The Cleveland Browns want the NFL to respond after a Kansas City Chiefs assistant coach got into a shoving match with safety Ronnie Harrison in the first quarter on Sunday’s game at Arrowhead Stadium.
After making a tackle of Clyde Edwards-Helaire, Harrison remained on top of the Chiefs’ running back, surrounded by players from both teams. The assistant, identified as Greg Lewis, pushed Harrison in an effort to get him off. Harrison responded with a hard push to Lewis’ neck, knocking his headset off. After a short discussion, the refs reversed the initial unsportsmanlike flag on the Chiefs and called it on Harrison, resulting in his ejection.
Rules official Gene Steratore said on the broadcast it wasn’t like anything he had seen before and the ejection left the Browns in quite the bind. With backup safety Grant Delpit also out, the Browns relied on converted cornerback MJ Stewart.
Browns Admit Harrison Can’t Retaliate
While none of the Browns defended Harrison’s actions, the team felt the punishment should have been mutual, with the Chiefs coach also earning an ejection.
“Ronnie can’t retaliate,” Browns center and NFLPA president JC Tretter said. “You can’t be the second one in those instances. You’re always going to get called for that. But we can’t have opposing coaches putting their hands on opposing players.”
Browns defensive end Myles Garrett had a similar sentiment to Tretter.

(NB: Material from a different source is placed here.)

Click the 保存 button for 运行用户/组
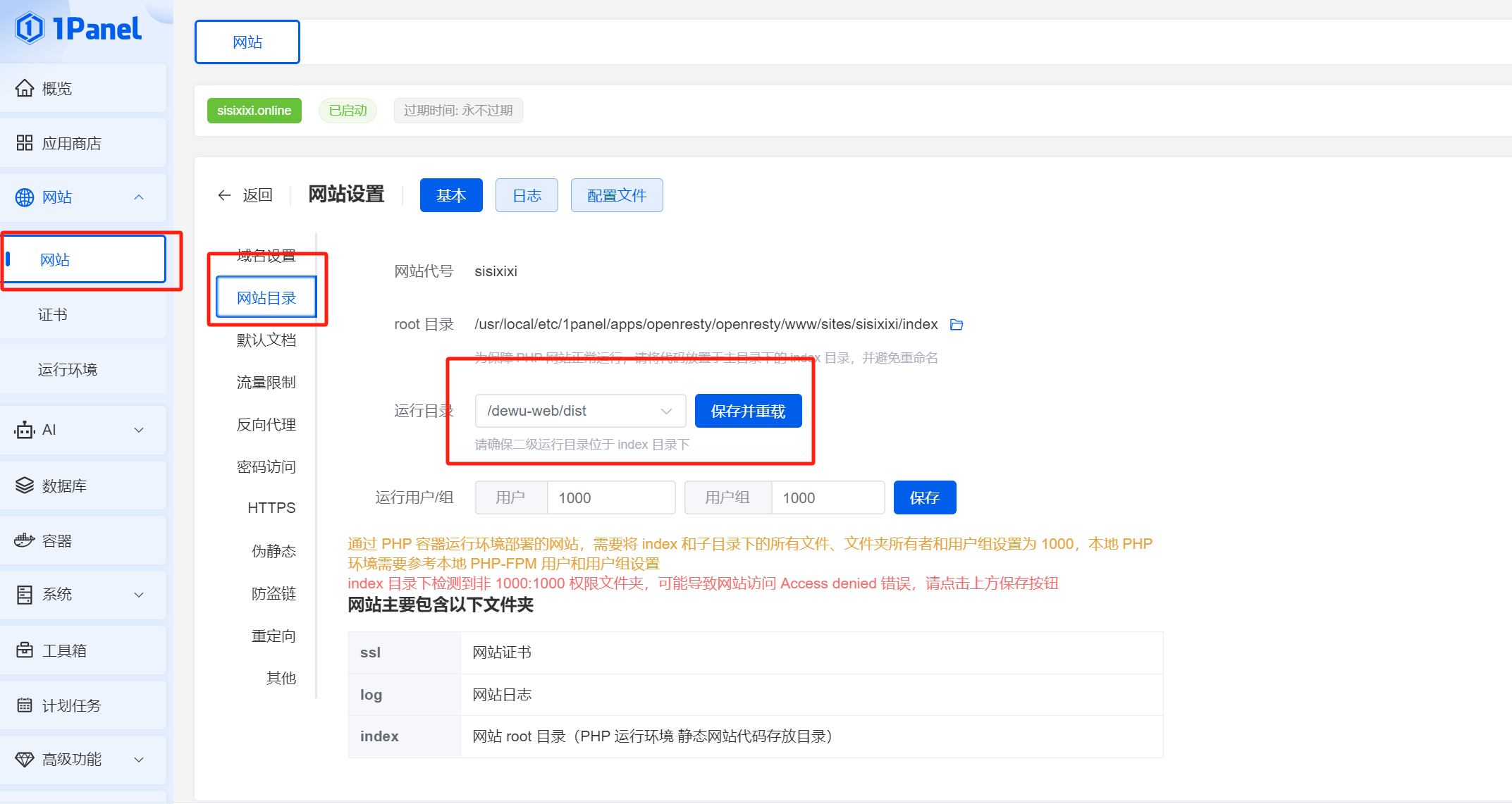 [x=924, y=497]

“I didn’t see it when it happened,” Garrett said. “I was just trying to get my guy out of there, because I saw he was tangled up and I saw him getting pushed and he pushed and I was like, ‘We don’t need any of that for our team, we’ve got to be smarter than that.’ Tried to get him out of the situation. He should get the same treatment that our players get, he should be tossed out of the game just like Ronnie.”
Tretter: No Room For That in League
Tretter pointed out that there have been rule changes made to reduce incidents like what happened between Harrison and the Chiefs coach. He called for discipline of Lewis because he should be held to a higher standard than even Harrison is.
“I would expect that the coach gets held to the same standard if not a higher standard than Ronnie, being the first one in there and being a coach, putting his hands on an opposing player, I don’t think there’s any room for that in this league,” Tretter said.
Chiefs coach Andy Reid also shared his point of view on the incident and thought that Harrison was lingering too long on top of his player following the play.
“So the fellow that was involved with it came over and he was on the chest of our player and that’s what happened,” Reid said after the game. “So, he (Lewis) was trying to get him (Harrison) off and he didn’t want to get off, so he kind of just lifted him a little bit and then he got hit. But he was there to help get that fellow who was leaning on our guy.”
Browns coach Kevin Stefanski said he’d keep any discipline internal for Harrison. The league is expected to review the incident on Monday and announce the discipline shortly after.